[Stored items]
····················
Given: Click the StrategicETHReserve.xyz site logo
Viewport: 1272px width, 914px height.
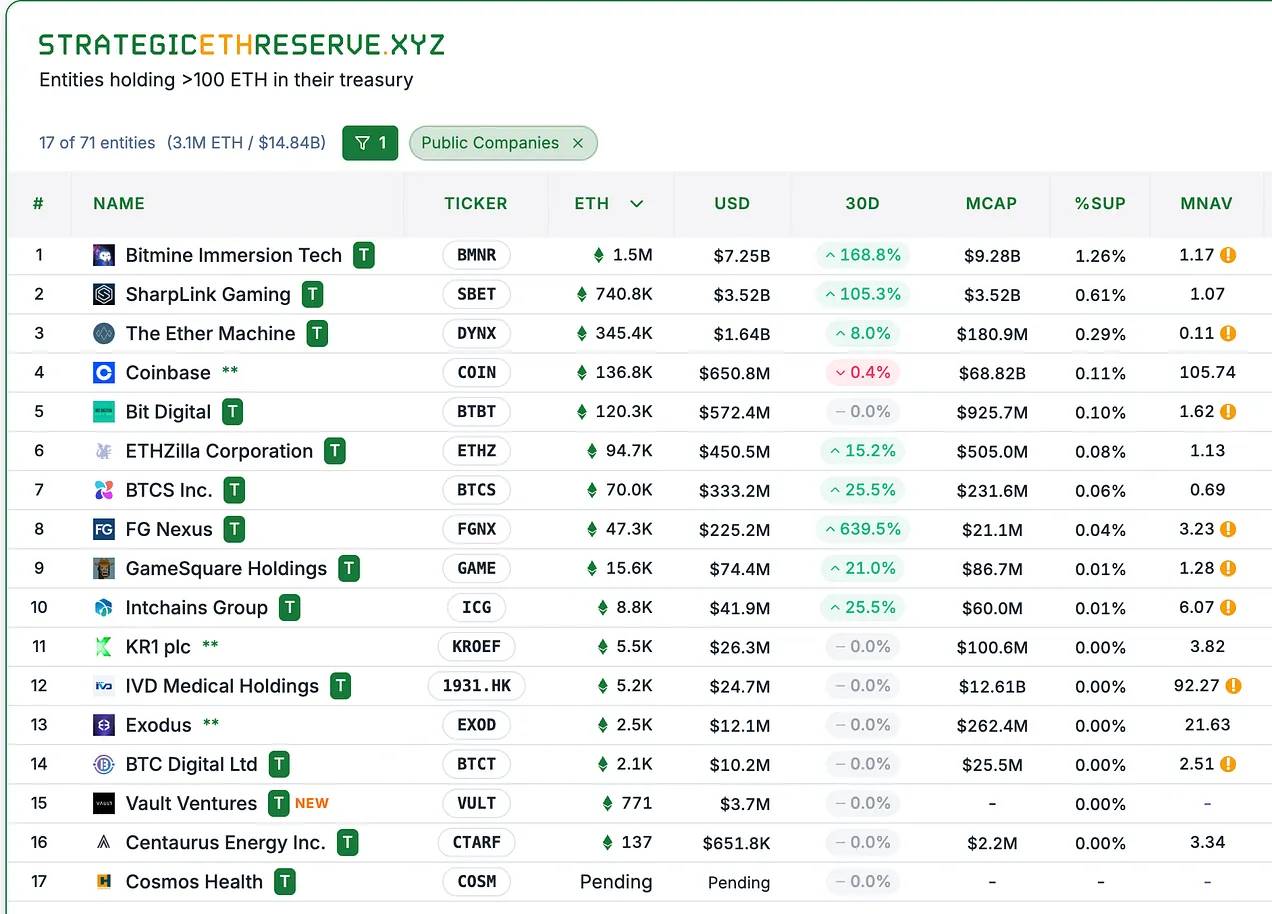Looking at the screenshot, I should [241, 45].
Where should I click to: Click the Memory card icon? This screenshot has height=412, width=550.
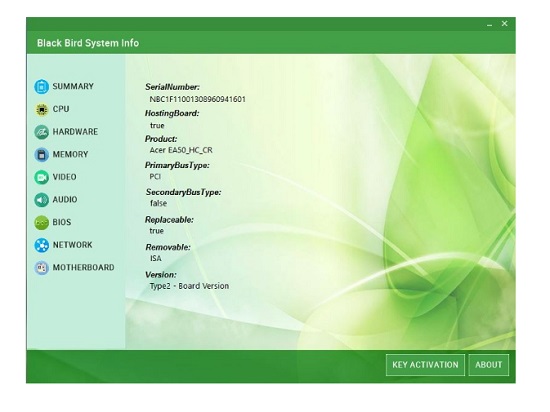tap(41, 155)
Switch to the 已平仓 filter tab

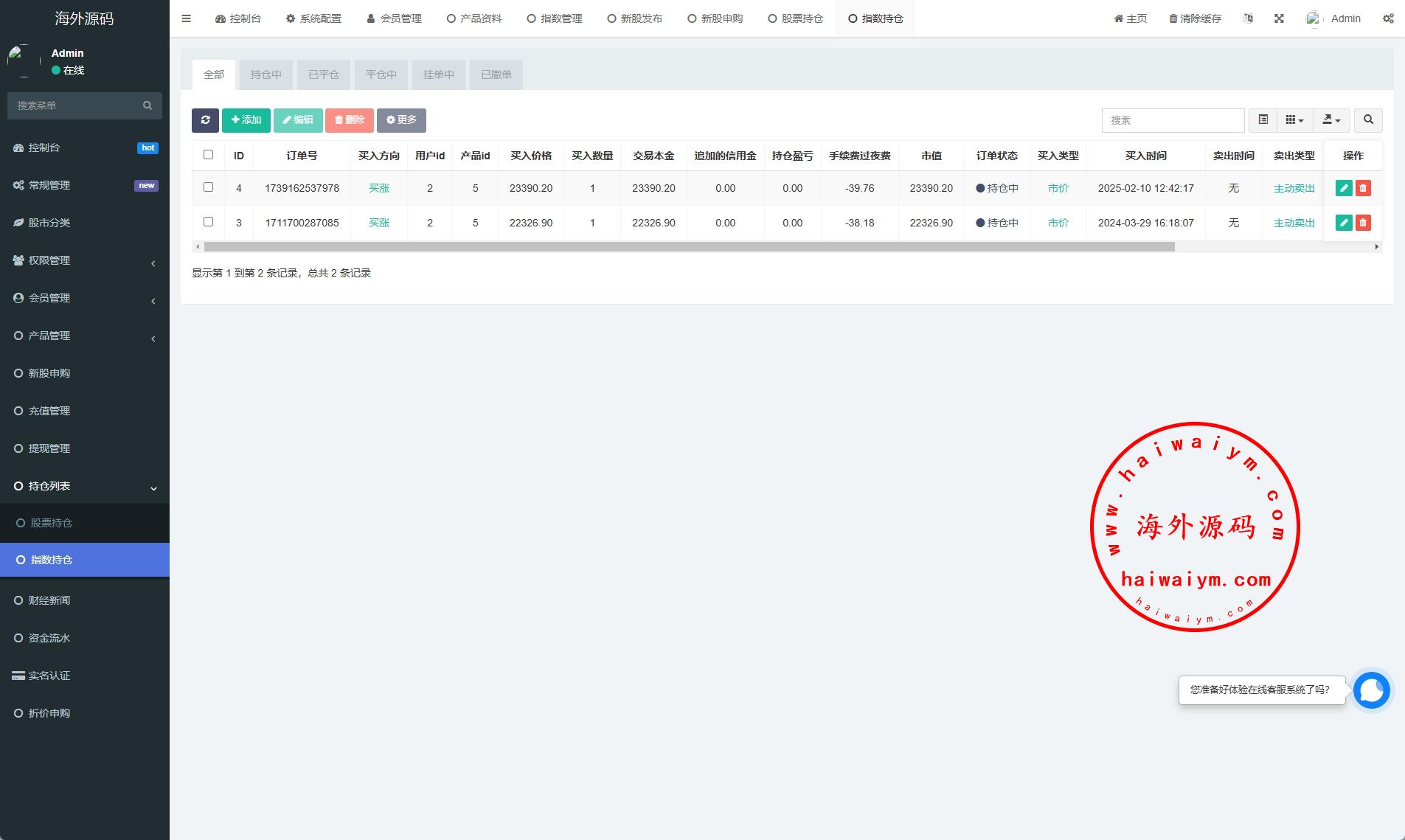pos(323,74)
····················
#### WHAT THIS TASK INVOLVES
Go back to the line containing "Where should I" and output it and every line after it through the end of the records, exactly, but not the pictures.

#### EXPECTED ANSWER
Where should I click to: Click the Memory card icon? This screenshot has height=412, width=550.
tap(41, 155)
Switch to the 已平仓 filter tab

pos(323,74)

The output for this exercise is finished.